De acordo com ele, o estudo demonstrou que não adianta o produtor fazer isso em sua área, se os demais na região não o fizerem. “Por isso, é preciso que haja um grupo de citricultores muito bem organizado ou uma estrutura regional em que haja um grande produtor que auxilie os pequenos a fazer o controle ou alguma ação pública de organização”, detalha o pesquisador.

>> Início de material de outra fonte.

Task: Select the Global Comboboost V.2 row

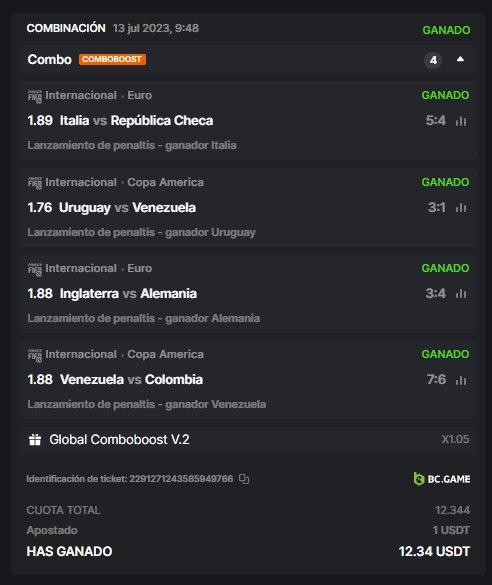Action: pyautogui.click(x=248, y=439)
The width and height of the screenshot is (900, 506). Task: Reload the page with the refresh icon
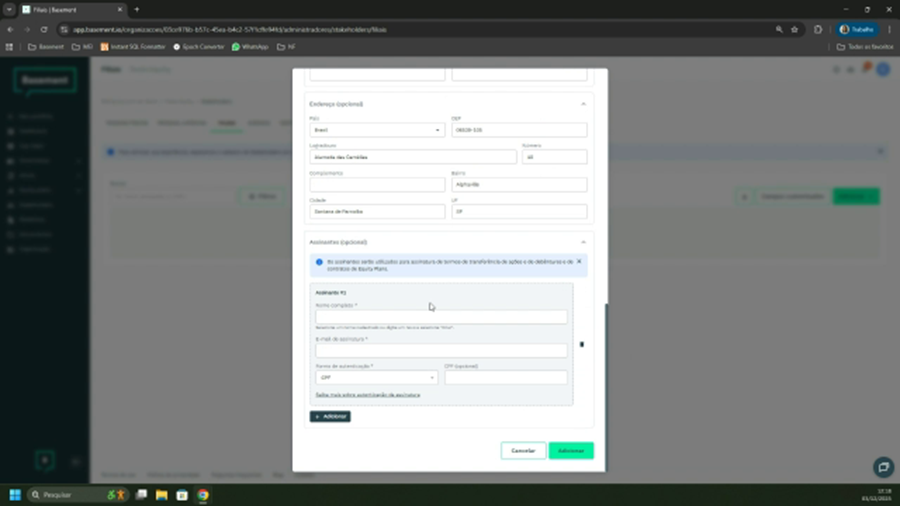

Laranjeira explica que a pesquisa também mostrou a necessidade de o poder público implantar ações de controle nessas áreas de manejo. “Isoladamente os citricultores não vão conseguir controlar a doença”, destaca Laranjeira.

Histórico do HLB BioMath
O embrião dessa pesquisa foi o trabalho de pós-doutoramento de Laranjeira na Universidade de Cambridge, na Inglaterra, com o mesmo grupo de pesquisadores que assinam o artigo. A partir daí, surgiu o projeto HLB BioMath, que integra o portfólio de Sanidade Vegetal da Embrapa e já teve duas fases. Foram desenvolvidos vários modelos que vêm sendo aplicados para análise de critérios legislativos de amostragem e controle e análise de cenários de disseminação em nível regional, entre outras ações.

De acordo com Laranjeira, o trabalho tema desse artigo vai embasar a proposta da terceira fase do HLB BioMath. “Uma das ideias é justamente o delineamento das áreas regionais de manejo. Eu brinco dizendo que vamos desenvolver ‘armas’ contra o HLB. ‘Armas’ são as iniciais de ‘áreas regionais de manejo’ para combater a doença. Espero que esse seja um bom processo agrícola a ser aplicado pelos citricultores, servindo também de apoio a políticas públicas, e que as agências de defesa de sanidade vegetal possam elaborar melhores planos de contingência”, diz.

Além de Laranjeira, participaram da pesquisa os cientistas Andrew Craig, Nik Cunniffe e Christopher Gilligan, da Universidade de Cambridge (Inglaterra), e Matthew Parry, da Universidade de Otago (Nova Zelândia).